Michael abrió el libro por la página que había marcado. Dejó el libro sobre el regazo de Peter y señaló las palabras escritas: «Si la encontráis, traedla aquí».
—Y esto es lo definitivo —continuó Michael—. Sigue transmitiendo. Por eso tardé tanto. Tuve que subir un cable a la muralla para conseguir una señal decente.
Peter levantó los ojos de la página. Michael seguía mirándolo larga y fijamente.
—¿Está qué?
—Transmitiendo. Esas mismas palabras: «Si la encontráis, traedla aquí».
Peter sintió un mareo que se acumulaba en la región periférica del cerebro.
—¿Cómo es posible que siga transmitiendo?

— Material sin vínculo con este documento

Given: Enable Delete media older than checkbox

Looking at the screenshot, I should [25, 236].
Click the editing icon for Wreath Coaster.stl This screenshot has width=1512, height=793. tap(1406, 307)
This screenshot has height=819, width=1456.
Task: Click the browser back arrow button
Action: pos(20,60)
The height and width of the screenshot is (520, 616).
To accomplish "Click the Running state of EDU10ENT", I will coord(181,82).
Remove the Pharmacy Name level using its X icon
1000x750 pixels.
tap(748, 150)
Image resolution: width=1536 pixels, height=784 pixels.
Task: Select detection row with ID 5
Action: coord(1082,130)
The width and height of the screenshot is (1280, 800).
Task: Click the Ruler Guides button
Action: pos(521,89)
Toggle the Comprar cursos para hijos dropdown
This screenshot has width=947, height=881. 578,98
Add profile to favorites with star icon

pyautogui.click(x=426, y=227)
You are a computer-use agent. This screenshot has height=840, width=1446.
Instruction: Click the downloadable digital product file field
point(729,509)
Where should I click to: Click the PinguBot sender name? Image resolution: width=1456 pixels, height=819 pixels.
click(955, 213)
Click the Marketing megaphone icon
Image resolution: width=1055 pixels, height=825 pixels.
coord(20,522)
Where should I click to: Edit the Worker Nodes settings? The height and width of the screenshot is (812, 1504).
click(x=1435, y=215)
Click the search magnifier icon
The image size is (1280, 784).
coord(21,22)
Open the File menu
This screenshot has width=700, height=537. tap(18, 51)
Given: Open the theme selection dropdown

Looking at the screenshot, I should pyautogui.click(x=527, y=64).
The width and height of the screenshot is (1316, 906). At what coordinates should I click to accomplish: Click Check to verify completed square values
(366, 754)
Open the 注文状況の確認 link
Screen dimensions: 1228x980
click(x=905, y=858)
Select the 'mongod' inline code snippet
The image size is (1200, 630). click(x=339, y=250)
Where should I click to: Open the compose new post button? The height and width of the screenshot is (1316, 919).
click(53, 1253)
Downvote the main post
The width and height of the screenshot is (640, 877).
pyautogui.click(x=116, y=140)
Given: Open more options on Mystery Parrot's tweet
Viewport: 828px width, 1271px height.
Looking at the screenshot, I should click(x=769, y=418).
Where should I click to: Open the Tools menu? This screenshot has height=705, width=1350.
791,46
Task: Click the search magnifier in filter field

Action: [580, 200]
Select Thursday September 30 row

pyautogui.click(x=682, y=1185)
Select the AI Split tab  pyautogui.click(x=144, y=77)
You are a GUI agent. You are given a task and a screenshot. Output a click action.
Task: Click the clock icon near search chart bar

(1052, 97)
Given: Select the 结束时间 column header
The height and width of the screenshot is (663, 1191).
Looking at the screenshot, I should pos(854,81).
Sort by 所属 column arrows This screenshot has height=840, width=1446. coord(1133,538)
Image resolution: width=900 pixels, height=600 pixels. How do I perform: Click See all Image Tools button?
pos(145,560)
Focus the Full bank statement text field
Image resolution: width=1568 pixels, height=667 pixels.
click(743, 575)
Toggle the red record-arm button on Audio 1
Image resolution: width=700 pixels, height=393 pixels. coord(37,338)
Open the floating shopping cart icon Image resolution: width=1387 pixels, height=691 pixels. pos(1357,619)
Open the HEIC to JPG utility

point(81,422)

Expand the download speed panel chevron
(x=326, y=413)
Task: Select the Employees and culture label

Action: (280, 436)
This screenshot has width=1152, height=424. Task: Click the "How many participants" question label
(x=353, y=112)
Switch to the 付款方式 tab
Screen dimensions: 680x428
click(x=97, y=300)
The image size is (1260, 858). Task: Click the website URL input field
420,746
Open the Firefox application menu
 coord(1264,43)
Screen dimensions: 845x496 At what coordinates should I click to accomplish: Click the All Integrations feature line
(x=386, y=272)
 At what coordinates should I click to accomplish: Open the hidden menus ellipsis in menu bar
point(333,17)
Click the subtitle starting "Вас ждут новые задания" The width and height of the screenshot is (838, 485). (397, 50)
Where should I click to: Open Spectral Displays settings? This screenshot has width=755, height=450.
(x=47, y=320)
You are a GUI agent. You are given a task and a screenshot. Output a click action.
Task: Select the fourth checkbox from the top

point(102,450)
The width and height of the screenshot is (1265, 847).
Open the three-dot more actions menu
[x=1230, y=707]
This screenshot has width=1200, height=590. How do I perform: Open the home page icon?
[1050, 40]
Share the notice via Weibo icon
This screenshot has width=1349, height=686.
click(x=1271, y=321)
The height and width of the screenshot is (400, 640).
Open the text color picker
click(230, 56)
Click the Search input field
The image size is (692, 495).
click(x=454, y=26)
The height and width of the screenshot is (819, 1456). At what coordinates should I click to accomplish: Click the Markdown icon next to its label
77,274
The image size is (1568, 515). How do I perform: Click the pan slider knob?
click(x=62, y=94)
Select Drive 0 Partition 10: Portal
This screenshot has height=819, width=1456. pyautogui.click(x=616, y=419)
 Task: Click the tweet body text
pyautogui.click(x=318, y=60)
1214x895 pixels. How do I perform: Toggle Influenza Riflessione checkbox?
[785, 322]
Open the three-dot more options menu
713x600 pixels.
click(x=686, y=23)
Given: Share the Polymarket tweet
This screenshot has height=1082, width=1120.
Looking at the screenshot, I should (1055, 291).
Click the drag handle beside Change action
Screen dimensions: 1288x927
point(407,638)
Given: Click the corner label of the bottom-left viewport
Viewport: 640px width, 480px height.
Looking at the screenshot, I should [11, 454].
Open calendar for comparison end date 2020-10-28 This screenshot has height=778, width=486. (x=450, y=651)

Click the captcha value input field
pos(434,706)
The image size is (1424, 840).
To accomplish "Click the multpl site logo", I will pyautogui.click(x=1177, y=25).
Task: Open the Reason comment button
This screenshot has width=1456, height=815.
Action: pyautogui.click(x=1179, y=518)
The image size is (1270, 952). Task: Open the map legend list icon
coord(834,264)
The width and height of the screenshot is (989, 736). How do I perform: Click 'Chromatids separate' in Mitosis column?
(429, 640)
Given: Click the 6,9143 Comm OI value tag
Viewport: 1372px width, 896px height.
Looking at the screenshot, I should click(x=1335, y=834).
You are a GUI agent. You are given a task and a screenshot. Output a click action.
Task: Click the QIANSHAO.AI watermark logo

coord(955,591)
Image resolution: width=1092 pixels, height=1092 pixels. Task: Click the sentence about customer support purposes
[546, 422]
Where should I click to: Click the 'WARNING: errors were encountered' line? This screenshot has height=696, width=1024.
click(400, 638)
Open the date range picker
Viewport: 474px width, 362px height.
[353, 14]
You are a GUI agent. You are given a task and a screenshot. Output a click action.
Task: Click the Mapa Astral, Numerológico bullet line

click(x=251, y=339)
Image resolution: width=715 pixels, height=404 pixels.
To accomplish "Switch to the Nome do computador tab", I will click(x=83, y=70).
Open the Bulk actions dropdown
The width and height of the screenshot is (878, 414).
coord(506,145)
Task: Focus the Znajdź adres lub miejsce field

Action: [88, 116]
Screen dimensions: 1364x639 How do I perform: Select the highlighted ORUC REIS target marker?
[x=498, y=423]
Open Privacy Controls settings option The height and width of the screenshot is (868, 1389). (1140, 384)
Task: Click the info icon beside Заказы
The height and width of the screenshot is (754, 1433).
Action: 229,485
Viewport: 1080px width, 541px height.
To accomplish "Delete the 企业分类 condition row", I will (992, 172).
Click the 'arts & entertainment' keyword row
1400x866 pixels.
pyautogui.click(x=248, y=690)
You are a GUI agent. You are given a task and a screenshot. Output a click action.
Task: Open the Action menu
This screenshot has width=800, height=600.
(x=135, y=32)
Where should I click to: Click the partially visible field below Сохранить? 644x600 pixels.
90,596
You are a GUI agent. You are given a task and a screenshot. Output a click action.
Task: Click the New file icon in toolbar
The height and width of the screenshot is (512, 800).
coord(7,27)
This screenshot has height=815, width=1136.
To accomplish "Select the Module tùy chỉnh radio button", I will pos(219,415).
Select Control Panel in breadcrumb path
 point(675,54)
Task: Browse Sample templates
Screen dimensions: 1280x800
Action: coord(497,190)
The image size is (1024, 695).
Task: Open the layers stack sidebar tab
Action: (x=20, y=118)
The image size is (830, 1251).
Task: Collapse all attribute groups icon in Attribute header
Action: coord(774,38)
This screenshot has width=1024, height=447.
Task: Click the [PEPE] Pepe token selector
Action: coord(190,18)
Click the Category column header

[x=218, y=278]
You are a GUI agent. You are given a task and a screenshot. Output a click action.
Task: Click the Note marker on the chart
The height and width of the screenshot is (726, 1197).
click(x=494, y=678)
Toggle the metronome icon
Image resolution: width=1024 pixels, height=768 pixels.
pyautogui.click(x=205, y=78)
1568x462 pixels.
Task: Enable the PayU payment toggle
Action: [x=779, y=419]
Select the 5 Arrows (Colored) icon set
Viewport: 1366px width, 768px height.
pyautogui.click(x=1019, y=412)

—Porque hay alguien allí, Peter. ¿No lo entiendes? —Exhibió una sonrisa victoriosa—. Noventa y tres años. Eso es el Año Cero, el inicio de la epidemia. Es lo que te estoy diciendo. Hace noventa y tres años, en la primavera del Año Cero, en Telluride, en Colorado, alguien implantó un transmisor de energía nuclear en el cuello de una chica de seis años. Que sigue viva y está en cuarentena, como si acabara de salir del Tiempo de Antes. Y quien lo hizo lleva noventa y tres años pidiendo que se la devolvamos.